■ Target pointing data:

····················

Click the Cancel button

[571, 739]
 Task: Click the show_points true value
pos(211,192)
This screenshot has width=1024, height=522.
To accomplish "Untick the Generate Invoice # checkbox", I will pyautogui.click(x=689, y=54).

····················

■ Work to be completed: Recast the lines of the data above as a JSON list of strings, one string per line, leaving out blank lines.

■ Solution to this problem:
[
  "Click the Cancel button",
  "[571, 739]",
  " Task: Click the show_points true value",
  "pos(211,192)",
  "This screenshot has width=1024, height=522.",
  "To accomplish \"Untick the Generate Invoice # checkbox\", I will pyautogui.click(x=689, y=54)."
]